I was quietly sitting with my 19 year old son last week when he asked “How did we not know Dad was fucked up all the time?” I probed for clarification. I knew his father had been a drug addict for his son’s entire life, but his dad had painted a picture of it not being all that serious. I have been careful about not bashing their father since we separated three years ago because I know that anything negative I say about him will only come back to bite me.
My son said his brother had come across an old video of their father and he was clearly very fucked up. I took the opportunity to mention that his father had been abusing narcotics since he was in his 20’s. He had presented a story to the kids that he only became addicted after I had a devastating stroke in 1999, and in his battle to cope, had turned to drugs. In fact, he had abused drugs for decades and had developed an addiction to OxyContin slowly over time.
Anyway, back to the conversation. I said “I don’t know how we didn’t know, and I’ve often wondered myself how as his wife I didn’t know he was addicted. I reassured him that he and his brother weren’t the only ones who didn’t know.
Next, he said, “When I saw that video I realized that Dad wasn’t present for my entire life”. I was amazed. I had felt this way about the situation for years but had never mentioned it to my kids. I hoped they would come to the realization on their own someday. I had no plans to ever explain this to them. I was expecting it to take a lot longer for them to come to this conclusion. According to the the addiction story from his father, he became addicted after I had the stroke when I was pregnant with the son I was having the conversation with. It started after he was born and continued until he finally got sober about 3 years ago. I knew the struggle had been going on much longer, but I didn’t want to imply that Dad was a liar to my son.

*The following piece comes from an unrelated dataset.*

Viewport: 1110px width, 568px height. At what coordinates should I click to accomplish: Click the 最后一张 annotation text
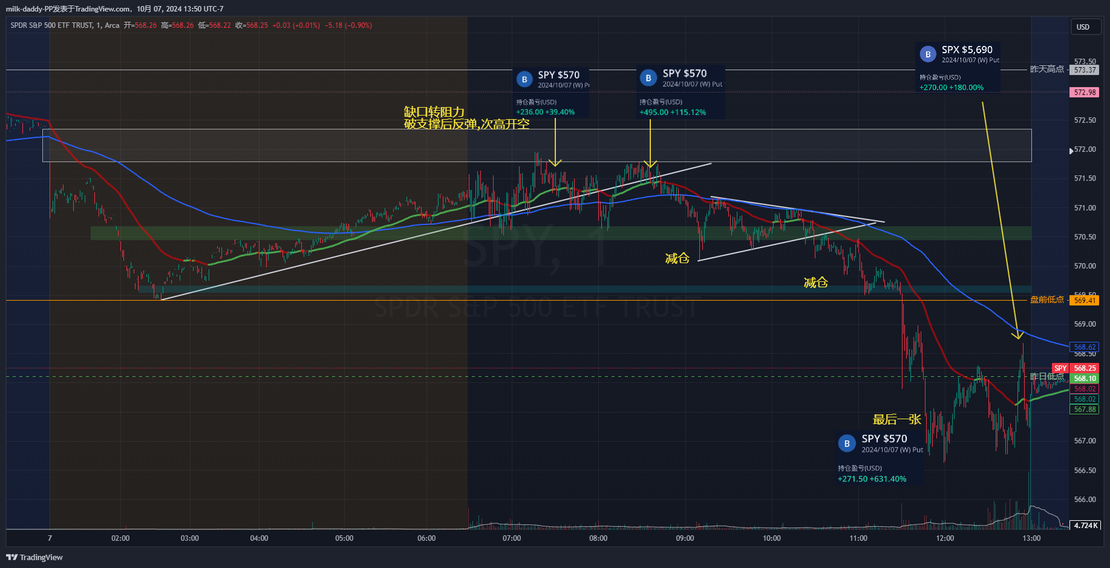pyautogui.click(x=896, y=420)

I didn’t disagree with him about the not being present part because it was a clear factor in the breakdown of our marriage and I had lived with a partially checked out husband for decades myself. I saw no need to point this out to my son because it now appeared clear that he was sharp enough to draw his own insightful conclusions.
He went on to talk about his own struggles in high school with drugs and with a girlfriend who was an addict. These experiences helped him to see the story about his father more clearly as he grew up. I commended him on his maturity and intelligent insight.
I think I was successful in containing my sense of glee at my kids seeing the truth on their own without making myself look like a bad guy by illuminating it for them.
I just about fell over from what he said next. “You know, Mom, I can’t ever get those years back.” I didn’t jump for joy over how smart my kid had turned out to be, but that’s how I felt. At the same time, it was profoundly sad to think about my sons figuring out that their dad’s drug problem was way more far reaching than anyone previously thought.